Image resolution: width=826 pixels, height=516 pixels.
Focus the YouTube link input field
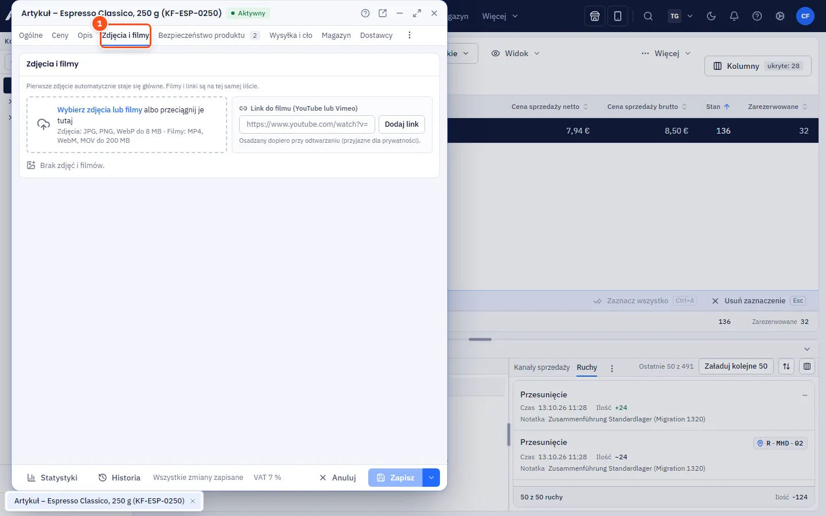click(307, 124)
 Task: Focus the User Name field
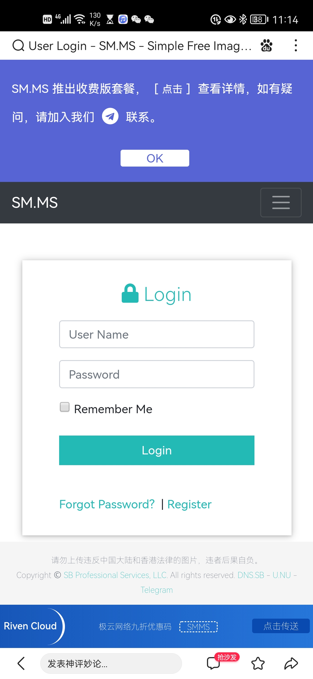pos(157,334)
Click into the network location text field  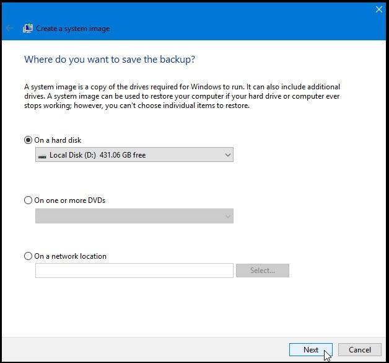134,271
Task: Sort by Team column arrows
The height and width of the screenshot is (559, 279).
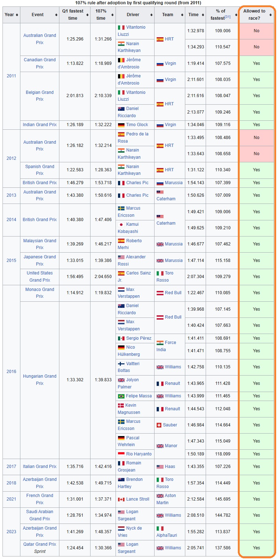Action: (182, 15)
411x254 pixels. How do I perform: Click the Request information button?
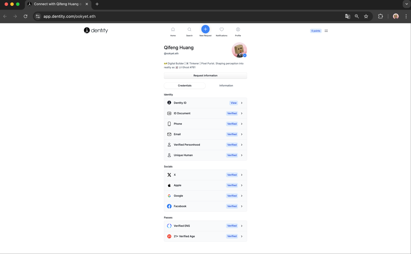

● Exercise description
What is needed is an exact restatement of the lines from the line with "The height and" through the final line of the data, pictures excluded.

● Result of the exercise
The height and width of the screenshot is (559, 279).
Action: (182, 15)
411x254 pixels. How do I perform: Click the Request information button?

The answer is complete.